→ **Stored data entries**
........

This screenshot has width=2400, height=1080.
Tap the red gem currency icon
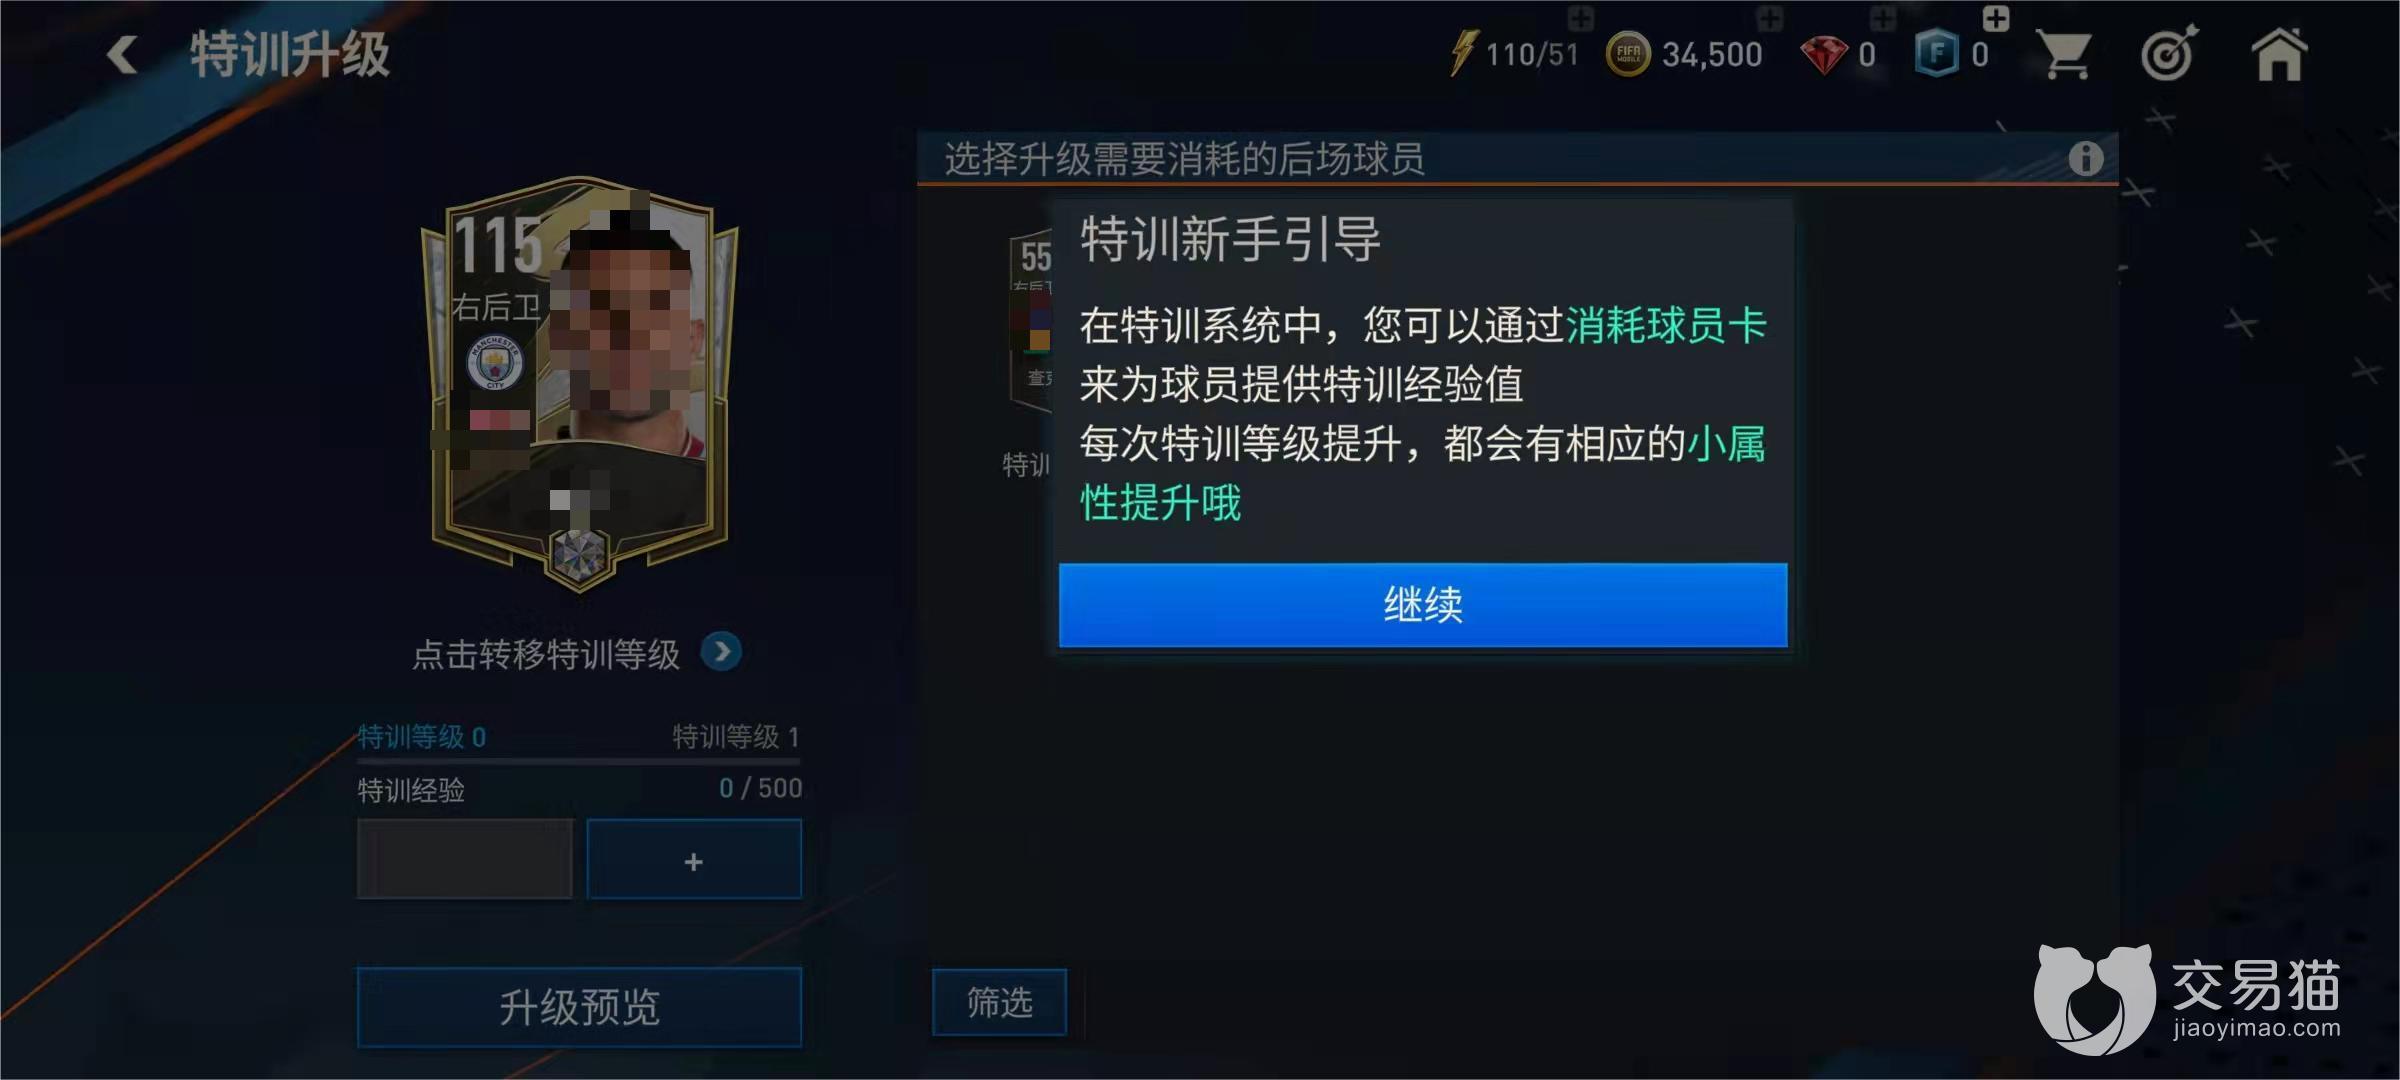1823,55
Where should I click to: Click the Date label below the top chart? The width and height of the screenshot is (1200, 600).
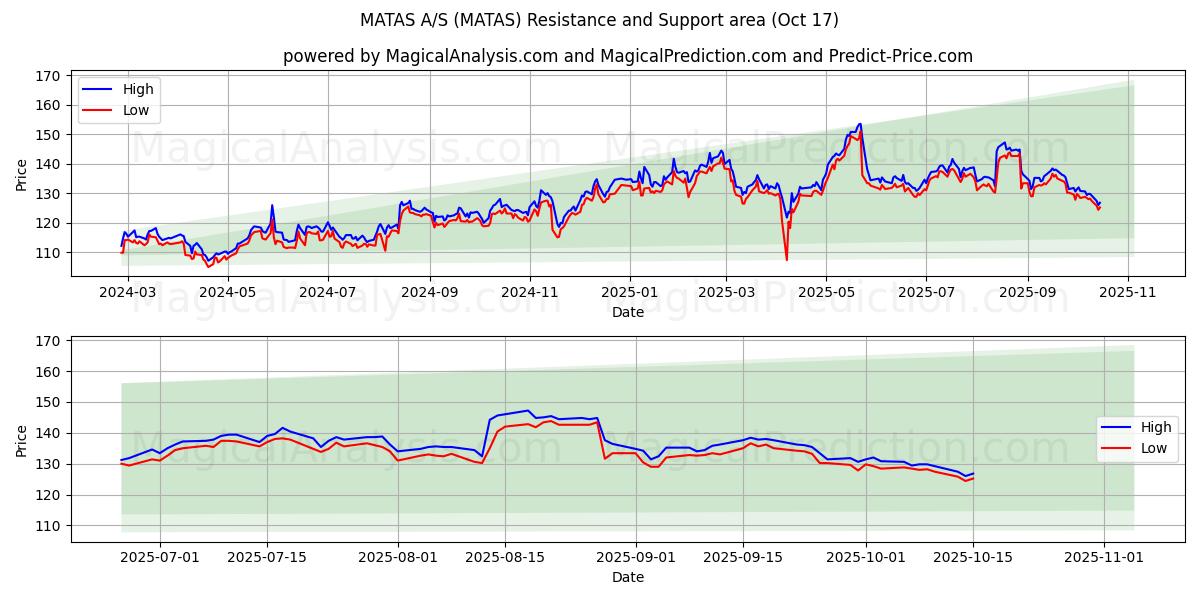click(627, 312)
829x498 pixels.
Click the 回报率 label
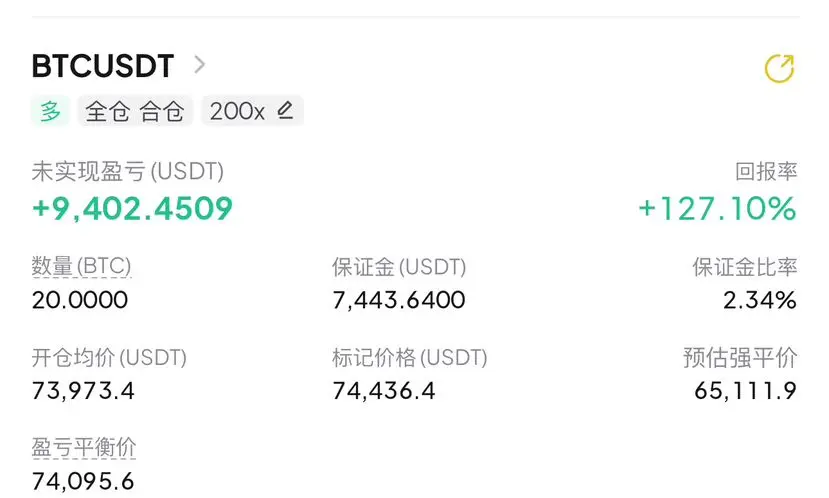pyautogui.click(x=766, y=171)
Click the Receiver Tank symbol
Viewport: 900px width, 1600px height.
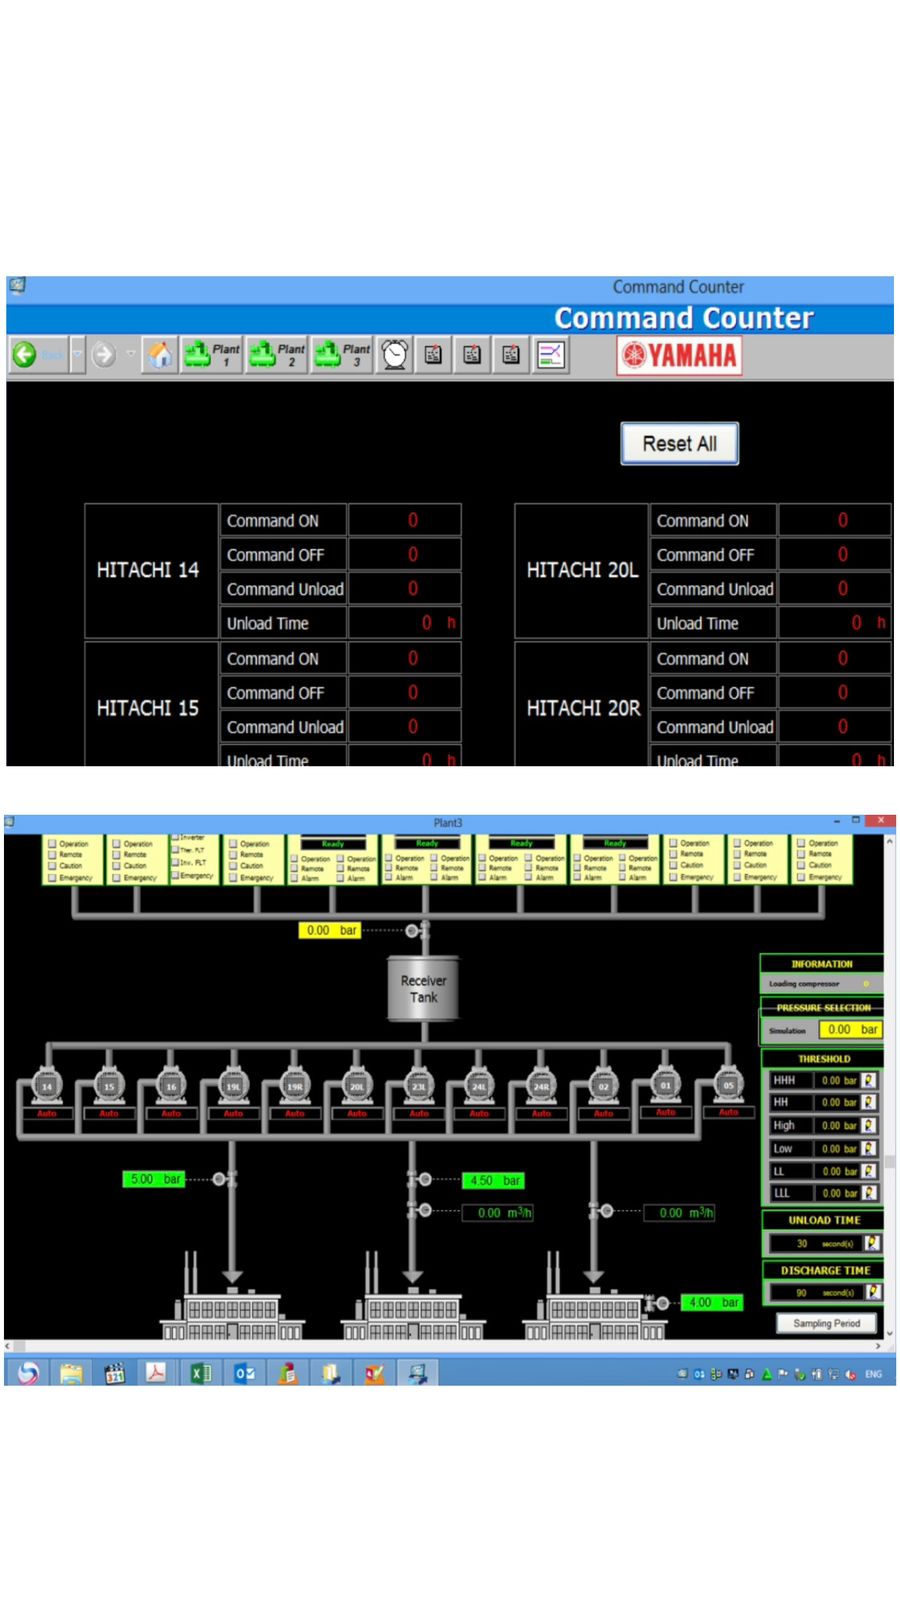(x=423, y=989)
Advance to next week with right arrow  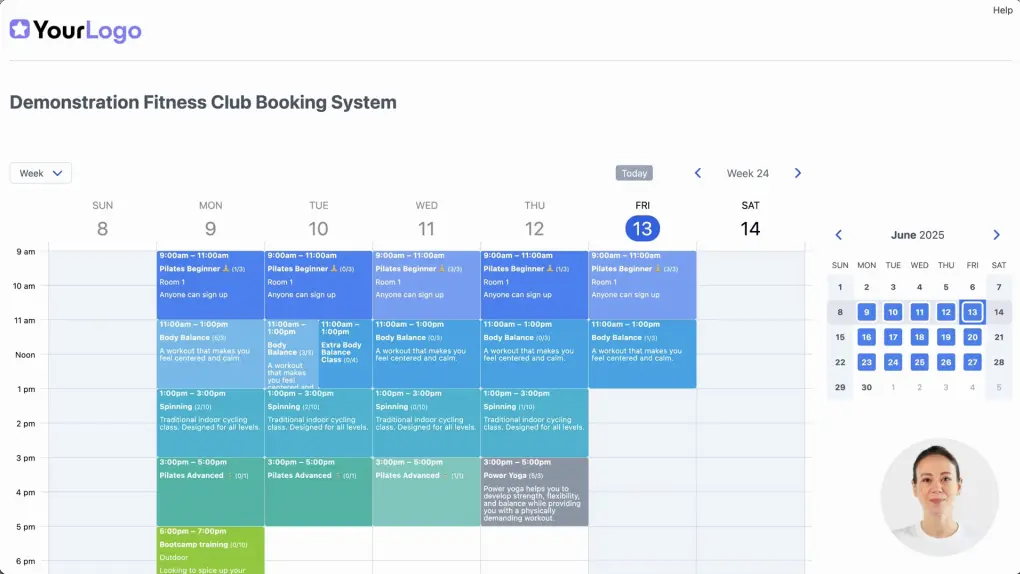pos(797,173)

........

Begin at the top of the records above and retype each line exactly until the line containing "Click the Receiver Tank symbol", which is included. Skip all pictures.

→ **Task result**
This screenshot has width=2400, height=1080.
Tap the red gem currency icon
1823,55
Where should I click to: Click the Date label below the top chart? The width and height of the screenshot is (1200, 600).
click(627, 312)
829x498 pixels.
Click the 回报率 label
pyautogui.click(x=766, y=171)
Click the Receiver Tank symbol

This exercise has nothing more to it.